Thank you in advance for your help.

Felipe

What are the values of Nz and Nx? I’m not sure how Numba handles prange, but you may be creating a huge number of threads, which will bring the OS to a crawl.

While I’m not 100% sure this will help you or not, try to minimize to the number of dynamic arrays/matrices being created inside your prange loops.

For instance, I’m seeing non_neg being created by using np.flatnonzero. I’m not familiar with this function but it appears this function creates a dynamically sized array based on whether a value is zero or not.

Whenever prange has to create new arrays, you are going to get crushed perfomance-wise with memory allocations.

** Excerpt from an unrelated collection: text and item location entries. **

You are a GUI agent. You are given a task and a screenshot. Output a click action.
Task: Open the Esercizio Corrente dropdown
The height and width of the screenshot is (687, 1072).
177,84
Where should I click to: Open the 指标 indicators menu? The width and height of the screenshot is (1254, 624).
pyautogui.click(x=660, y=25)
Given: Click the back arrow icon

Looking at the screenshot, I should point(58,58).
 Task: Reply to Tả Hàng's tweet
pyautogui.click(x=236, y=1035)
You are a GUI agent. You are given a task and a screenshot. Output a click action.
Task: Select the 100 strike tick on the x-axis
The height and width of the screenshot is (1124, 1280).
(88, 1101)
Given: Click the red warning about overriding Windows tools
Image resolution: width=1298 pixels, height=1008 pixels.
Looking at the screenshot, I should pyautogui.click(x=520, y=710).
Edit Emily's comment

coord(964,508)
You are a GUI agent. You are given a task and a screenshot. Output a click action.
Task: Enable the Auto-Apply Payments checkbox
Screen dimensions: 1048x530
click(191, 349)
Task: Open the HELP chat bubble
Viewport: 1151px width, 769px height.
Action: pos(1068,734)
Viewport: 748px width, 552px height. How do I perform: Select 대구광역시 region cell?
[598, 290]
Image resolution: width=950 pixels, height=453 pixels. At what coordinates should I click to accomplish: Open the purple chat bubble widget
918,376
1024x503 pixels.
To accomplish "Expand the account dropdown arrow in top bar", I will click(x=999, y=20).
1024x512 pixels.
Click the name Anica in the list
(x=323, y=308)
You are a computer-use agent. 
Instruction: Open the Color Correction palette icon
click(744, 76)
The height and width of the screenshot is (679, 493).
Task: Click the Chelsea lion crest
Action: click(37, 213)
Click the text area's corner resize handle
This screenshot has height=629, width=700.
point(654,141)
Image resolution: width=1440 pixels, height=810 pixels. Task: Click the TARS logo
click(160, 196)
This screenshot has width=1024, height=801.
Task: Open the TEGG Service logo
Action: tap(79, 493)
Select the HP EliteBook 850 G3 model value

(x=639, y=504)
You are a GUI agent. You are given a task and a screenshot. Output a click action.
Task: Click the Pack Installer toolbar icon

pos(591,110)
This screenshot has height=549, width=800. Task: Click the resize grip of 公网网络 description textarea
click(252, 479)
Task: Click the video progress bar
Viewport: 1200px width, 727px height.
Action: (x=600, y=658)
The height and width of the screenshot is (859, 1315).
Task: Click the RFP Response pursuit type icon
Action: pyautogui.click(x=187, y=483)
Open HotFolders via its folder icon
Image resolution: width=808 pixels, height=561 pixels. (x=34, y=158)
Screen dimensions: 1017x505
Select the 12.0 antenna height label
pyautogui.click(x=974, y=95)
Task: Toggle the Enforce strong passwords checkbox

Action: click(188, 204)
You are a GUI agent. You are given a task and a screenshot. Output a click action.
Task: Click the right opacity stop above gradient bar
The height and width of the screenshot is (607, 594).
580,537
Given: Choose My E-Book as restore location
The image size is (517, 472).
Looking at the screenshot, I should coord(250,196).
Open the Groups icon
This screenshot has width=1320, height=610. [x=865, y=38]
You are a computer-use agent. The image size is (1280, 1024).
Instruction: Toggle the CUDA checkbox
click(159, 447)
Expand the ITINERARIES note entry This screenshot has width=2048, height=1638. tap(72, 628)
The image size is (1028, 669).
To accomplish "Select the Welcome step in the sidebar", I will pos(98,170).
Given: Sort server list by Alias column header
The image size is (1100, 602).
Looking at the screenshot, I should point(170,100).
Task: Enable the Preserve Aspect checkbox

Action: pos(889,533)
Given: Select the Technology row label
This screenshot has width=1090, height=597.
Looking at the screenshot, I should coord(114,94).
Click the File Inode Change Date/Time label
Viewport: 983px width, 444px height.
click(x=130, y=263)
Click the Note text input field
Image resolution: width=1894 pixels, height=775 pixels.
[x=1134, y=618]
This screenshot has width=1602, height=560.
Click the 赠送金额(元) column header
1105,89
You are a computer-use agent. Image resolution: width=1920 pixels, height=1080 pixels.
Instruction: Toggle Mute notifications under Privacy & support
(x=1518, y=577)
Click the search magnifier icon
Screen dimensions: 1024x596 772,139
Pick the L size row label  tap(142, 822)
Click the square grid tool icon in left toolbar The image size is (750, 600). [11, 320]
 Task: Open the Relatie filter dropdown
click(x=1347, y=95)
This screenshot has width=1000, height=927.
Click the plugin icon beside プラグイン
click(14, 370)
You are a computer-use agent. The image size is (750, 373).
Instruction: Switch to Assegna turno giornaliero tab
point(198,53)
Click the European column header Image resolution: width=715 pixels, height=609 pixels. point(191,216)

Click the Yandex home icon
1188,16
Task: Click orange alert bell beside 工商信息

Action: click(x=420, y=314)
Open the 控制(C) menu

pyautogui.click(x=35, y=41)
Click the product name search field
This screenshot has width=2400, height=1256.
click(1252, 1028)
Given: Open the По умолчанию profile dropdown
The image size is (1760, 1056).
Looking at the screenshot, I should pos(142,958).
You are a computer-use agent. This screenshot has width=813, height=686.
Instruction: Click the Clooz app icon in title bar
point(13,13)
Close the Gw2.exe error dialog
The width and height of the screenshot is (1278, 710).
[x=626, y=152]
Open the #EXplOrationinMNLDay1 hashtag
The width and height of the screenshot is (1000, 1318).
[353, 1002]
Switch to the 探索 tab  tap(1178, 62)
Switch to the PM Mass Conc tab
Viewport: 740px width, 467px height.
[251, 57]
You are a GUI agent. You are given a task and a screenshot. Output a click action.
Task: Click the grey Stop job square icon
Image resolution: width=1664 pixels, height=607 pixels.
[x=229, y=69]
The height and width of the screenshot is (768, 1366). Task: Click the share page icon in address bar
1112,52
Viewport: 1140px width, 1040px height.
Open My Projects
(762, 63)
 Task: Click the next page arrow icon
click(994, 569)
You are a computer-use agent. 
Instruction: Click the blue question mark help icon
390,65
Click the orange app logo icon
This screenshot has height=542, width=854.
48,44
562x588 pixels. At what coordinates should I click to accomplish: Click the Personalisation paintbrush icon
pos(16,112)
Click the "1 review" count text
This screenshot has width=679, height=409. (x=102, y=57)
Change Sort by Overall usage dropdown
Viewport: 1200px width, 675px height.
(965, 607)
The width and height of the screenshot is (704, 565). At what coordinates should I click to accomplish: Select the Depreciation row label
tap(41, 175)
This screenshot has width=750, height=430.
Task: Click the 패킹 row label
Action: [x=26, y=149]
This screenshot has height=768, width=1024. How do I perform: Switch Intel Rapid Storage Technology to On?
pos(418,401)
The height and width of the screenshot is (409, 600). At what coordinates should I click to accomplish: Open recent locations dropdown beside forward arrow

This happened to me awhile back with np.append inside a prange loop. Just because a numba function can be jit-compiled doesn’t me it should be used inside a prange loop.

Again, not sure if this would make that big of a difference, but I do encourage you to look through your code and look for any dynamically-sized arrays being created within prange and find an alternative method to get the information for which you are looking.

Fully runnable minimal example programs that demonstrate both before and after behaviors may get more eyeballs on your question.